— Brief —
Could you return, exactly as written, every line from the one containing "This screenshot has" through the last line of the entries below, leaving out the pictures?

— Stored data entries —
Start of Block

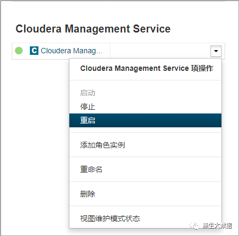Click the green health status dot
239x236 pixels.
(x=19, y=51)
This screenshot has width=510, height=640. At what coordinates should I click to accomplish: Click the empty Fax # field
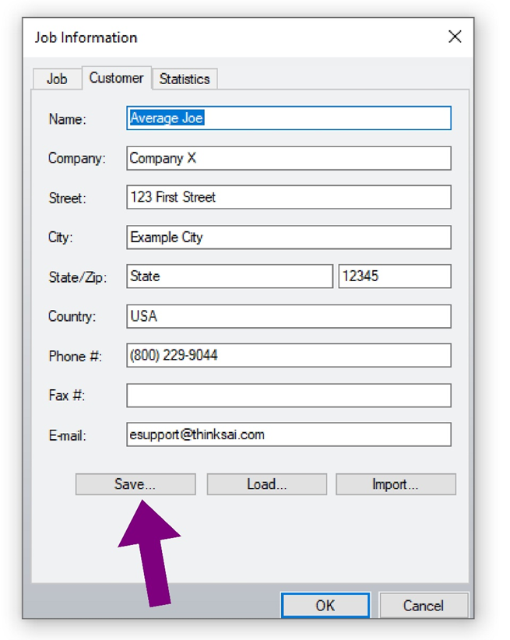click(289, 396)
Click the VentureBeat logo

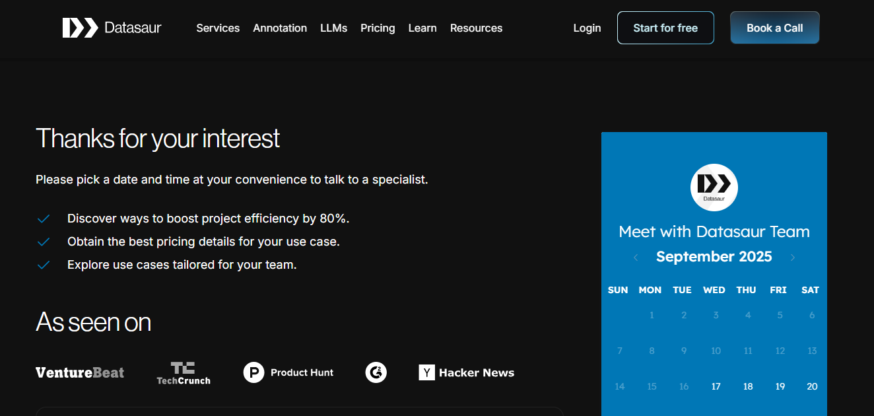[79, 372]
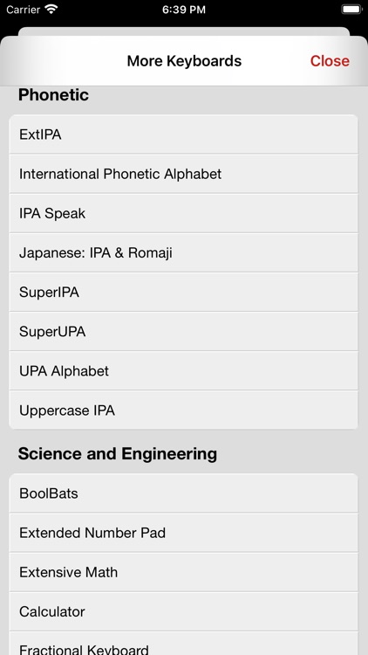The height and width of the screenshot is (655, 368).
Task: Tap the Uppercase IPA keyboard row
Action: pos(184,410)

End of Block

— Answer section —
This screenshot has width=510, height=640. At what coordinates should I click to accomplish: Click the empty Fax # field
click(289, 396)
Click the VentureBeat logo

[79, 372]
The height and width of the screenshot is (655, 368).
Task: Tap the Uppercase IPA keyboard row
Action: pos(184,410)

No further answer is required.